No Sympathy for Racists, No Matter What Their Age

This week, racists marched through the streets of Orlando, flashing white power symbols in advance of a Donald Trump rally; the Democratic presidential frontrunner bragged about his ability to hobnob with segregationists; Senate Majority Leader Mitch McConnell said the U.S. doesn’t need reparations because “we’ve” made up for slavery by electing a black president; and a political debate erupted over what exactly constitutes a concentration camp.

And so, in the midst of what feels like pride week for bigots, I find it difficult to muster empathy for Kyle Kashuv, the Parkland-shooting-survivor-turned-conservative-activist, whose admission to Harvard was rescinded after violently racist comments he made in 2016 resurfaced.

In this time of emboldened racism, we need schools, employers, clubs, and everyone else to send a clear message about what kind of behavior our society values, and what we find intolerable. The language Kashuv used is about as intolerable as it gets.

Conservatives have gone from claiming they believe racist speech is unacceptable to arguing that it is not only forgivable, but expected.

Prominent conservatives have argued that Kashuv shouldn’t be punished for something he said when he was 16-years-old. (Although what is college admission if not a judgment of who you are at 16?) More disturbingly, they argued that expecting young white people to not use racial slurs is an unreasonable standard of behavior. Conservative podcast host Ben Shapiro, for example, tweeted that Harvard’s decision “sets up an insane, cruel standard that no one can possibly meet.” No one? Really?

Conservatives have gone from claiming they believe racist speech is unacceptable to arguing that it is not only forgivable, but expected. The goalposts have moved from “I would never” to “everyone has” — a shift in rhetoric that should concern us all.

Others have claimed that Harvard’s rescindment leaves no room for personal growth or forgiveness. As New York Times columnist David Brooks writes, “People seem to think that the way to prove virtue is by denouncing and shunning, not through mercy and rigorous forgiveness.”

It’s true that Kashuv apologized, calling his comments “flippant,” “petty,” and “callous.” He did not, however, use the word “racist” once — a telling omission that doesn’t signal growth as much as it does damage control.

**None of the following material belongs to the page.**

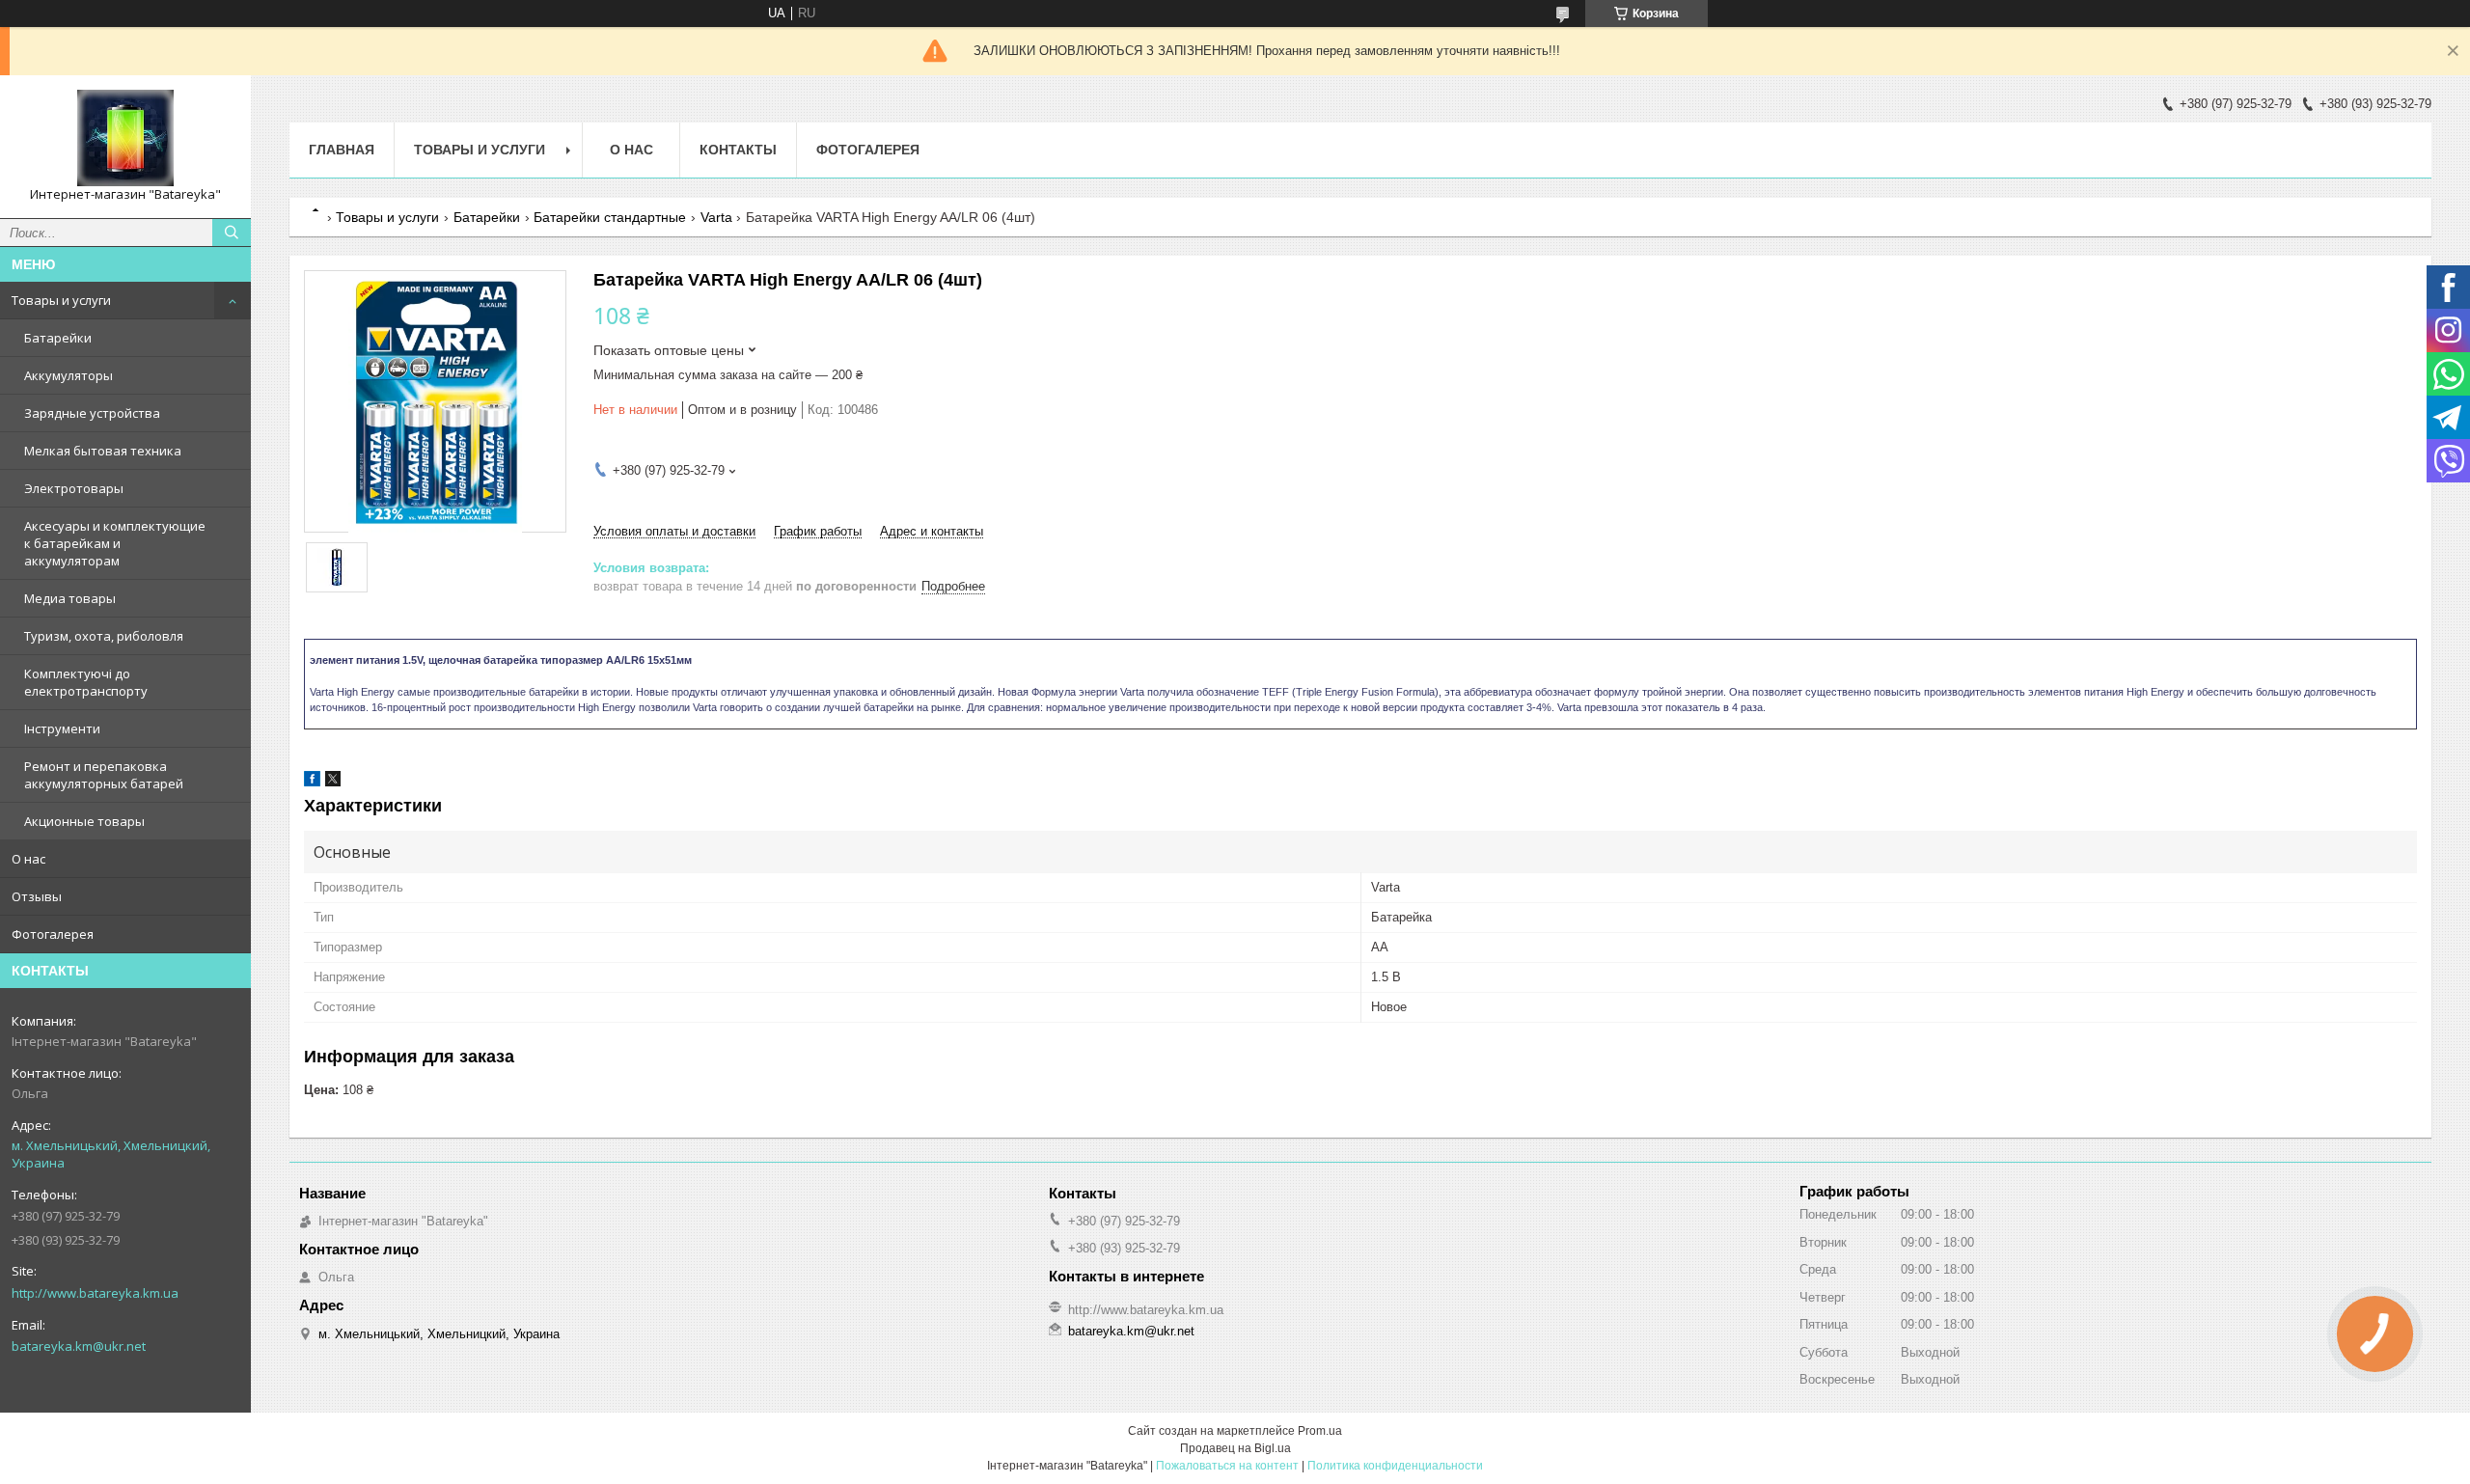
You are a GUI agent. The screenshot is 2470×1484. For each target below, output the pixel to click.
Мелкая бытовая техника (102, 450)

At the heart of this furor — like others that conservatives have labeled “free speech” fights — is a debate around who in America gets to make mistakes, who is granted forgiveness, and whose future is considered most worthy of protection.

When writer Kevin Williamson lost his job at The Atlantic for saying he thought women who have abortions should be killed by hanging, the conservative backlash centered on his career prospects and damaged reptuation. Not once did anyone consider what it might mean to the women who work at the magazine — statistically one in four of whom have likely had abortions — to sit at a desk next to someone who wanted them dead.

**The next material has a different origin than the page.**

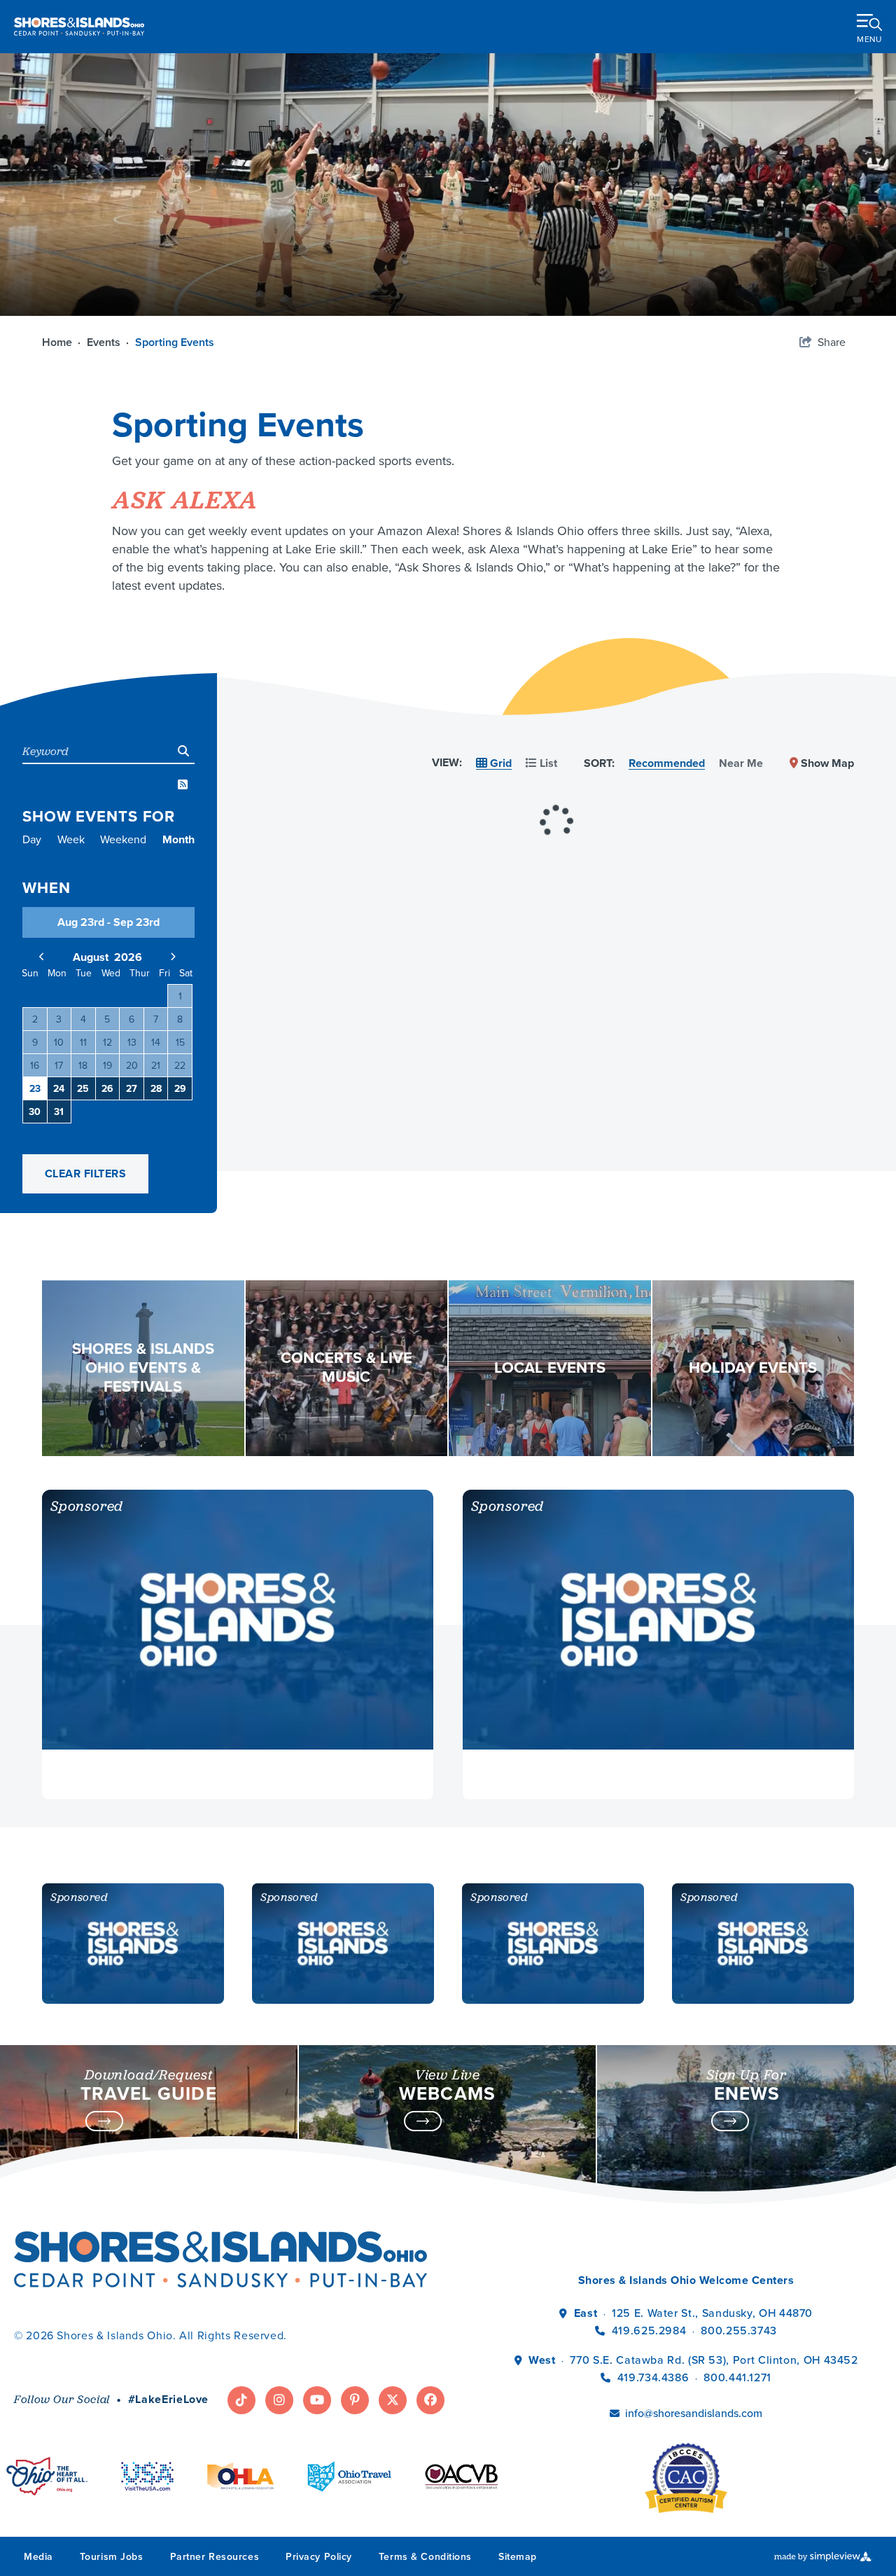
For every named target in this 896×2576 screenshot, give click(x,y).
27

When Brett Kavanaugh was made to answer for a sexual assault allegation after recieving the nomination to the U.S. Supreme Court, the Republican backlash focused solely on his “ruined life,” with no regard for the millions of women whose rights would be in his hands.

If Harvard had not rescinded Kashuv’s admission, the message sent to black students at the school would be clear: The safety and comfort of an entire community on campus was less important than the “redemption” of a young racist.

At the end of the day, that’s what conservatives are mad about: They can’t do and say whatever they want without being held accountable, that the privileges they feel entitled to — whether admission to Harvard or a seat on the Supreme Court — are no longer sure things.